### Task
Please copy each line in the records below that contains the word "right".

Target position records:
<<<<

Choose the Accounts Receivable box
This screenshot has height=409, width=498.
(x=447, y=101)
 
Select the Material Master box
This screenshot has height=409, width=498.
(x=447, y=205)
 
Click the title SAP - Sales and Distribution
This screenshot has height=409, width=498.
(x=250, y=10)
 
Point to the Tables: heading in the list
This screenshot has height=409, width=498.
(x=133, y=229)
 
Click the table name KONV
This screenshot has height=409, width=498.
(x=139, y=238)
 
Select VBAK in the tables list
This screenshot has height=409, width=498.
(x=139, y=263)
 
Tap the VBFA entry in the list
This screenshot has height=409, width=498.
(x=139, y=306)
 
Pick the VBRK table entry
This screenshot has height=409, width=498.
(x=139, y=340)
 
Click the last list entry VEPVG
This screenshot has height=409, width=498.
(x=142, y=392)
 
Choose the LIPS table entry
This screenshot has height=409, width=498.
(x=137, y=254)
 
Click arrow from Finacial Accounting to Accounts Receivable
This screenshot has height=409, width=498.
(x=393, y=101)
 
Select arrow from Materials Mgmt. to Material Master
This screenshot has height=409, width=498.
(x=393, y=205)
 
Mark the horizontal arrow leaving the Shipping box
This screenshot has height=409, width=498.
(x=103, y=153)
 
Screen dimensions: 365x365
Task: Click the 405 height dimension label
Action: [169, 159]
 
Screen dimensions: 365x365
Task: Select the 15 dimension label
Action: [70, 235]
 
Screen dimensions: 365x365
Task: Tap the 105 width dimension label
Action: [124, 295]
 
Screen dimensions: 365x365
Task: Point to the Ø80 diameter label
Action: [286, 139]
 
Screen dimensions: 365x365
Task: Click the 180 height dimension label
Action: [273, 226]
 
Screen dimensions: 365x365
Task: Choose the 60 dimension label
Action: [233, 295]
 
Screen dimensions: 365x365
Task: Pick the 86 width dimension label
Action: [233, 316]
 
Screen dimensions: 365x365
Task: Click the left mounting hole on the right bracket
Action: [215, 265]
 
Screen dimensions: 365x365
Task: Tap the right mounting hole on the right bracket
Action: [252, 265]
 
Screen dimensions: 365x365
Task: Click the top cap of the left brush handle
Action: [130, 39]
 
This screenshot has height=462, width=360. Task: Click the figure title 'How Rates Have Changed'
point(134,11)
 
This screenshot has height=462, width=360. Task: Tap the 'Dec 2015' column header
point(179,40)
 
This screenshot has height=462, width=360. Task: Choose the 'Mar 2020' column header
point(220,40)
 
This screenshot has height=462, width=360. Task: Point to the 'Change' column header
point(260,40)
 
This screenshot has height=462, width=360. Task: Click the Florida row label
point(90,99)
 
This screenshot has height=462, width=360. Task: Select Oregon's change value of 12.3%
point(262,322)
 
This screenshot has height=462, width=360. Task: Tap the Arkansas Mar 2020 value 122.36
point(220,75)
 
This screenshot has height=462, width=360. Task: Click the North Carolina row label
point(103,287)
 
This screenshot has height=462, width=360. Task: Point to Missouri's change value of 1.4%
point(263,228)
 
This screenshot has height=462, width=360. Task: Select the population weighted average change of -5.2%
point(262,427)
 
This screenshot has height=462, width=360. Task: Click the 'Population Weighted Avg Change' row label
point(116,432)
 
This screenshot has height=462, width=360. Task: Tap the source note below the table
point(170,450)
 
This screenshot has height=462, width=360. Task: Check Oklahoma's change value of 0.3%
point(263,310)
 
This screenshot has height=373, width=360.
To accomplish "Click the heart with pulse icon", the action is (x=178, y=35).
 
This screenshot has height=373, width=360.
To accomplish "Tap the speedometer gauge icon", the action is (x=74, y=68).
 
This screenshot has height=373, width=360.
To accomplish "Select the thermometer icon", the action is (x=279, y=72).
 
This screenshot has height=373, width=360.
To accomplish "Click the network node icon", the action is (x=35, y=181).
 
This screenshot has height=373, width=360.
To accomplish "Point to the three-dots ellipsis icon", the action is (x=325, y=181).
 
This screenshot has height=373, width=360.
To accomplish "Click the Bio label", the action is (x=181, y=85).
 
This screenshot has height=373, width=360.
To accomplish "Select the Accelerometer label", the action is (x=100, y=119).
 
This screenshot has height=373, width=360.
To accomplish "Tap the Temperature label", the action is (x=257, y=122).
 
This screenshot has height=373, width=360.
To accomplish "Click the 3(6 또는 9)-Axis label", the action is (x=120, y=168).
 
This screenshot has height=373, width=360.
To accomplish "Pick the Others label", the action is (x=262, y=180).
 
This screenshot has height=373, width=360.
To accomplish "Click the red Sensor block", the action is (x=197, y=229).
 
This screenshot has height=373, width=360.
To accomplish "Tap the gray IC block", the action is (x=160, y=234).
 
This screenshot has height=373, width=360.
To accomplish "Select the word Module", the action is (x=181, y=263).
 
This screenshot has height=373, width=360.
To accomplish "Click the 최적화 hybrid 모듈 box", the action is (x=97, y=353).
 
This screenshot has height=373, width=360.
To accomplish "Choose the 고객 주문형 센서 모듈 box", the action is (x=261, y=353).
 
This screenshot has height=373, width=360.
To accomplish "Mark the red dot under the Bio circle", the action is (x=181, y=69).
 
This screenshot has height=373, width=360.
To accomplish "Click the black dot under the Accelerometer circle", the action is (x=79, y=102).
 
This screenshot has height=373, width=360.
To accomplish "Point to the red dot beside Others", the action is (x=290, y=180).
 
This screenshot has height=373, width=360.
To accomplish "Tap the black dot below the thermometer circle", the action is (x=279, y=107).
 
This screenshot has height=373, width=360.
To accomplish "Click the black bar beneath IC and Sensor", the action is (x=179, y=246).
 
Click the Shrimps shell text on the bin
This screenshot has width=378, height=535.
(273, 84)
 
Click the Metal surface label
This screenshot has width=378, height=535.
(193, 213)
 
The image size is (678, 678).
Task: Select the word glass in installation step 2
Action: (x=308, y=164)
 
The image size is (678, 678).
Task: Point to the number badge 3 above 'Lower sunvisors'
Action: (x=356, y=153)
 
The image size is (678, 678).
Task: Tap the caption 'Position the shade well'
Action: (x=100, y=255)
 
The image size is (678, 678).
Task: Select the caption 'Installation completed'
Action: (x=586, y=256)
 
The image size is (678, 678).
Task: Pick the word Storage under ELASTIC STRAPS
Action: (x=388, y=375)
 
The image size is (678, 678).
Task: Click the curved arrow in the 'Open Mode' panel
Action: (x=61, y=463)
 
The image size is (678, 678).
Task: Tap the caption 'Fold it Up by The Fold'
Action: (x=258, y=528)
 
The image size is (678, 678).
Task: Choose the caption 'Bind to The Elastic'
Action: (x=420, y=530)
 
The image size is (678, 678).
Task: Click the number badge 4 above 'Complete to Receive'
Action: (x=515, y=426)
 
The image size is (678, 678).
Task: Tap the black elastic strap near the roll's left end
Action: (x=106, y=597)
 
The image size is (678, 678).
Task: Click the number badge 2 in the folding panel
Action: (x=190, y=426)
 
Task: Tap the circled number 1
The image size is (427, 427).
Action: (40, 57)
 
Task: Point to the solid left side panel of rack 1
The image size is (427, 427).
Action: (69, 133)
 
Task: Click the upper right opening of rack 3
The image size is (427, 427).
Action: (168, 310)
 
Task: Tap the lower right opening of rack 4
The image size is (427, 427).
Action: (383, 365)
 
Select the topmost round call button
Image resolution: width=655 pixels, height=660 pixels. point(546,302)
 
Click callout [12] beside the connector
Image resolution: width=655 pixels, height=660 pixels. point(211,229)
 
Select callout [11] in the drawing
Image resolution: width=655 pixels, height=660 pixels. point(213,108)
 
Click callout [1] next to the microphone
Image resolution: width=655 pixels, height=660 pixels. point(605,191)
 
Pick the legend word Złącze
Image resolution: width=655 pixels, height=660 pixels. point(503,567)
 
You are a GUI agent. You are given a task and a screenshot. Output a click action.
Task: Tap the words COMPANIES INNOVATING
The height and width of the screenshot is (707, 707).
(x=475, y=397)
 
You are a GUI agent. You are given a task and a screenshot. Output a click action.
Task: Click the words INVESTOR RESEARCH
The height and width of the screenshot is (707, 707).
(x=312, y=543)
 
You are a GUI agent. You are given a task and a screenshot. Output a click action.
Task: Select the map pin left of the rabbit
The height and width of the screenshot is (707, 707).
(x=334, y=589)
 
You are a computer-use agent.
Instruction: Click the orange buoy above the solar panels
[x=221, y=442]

>>>>

### Written response
Task: Click the left mounting hole on the right bracket
Task: Tap the right mounting hole on the right bracket
Task: Click the upper right opening of rack 3
Task: Tap the lower right opening of rack 4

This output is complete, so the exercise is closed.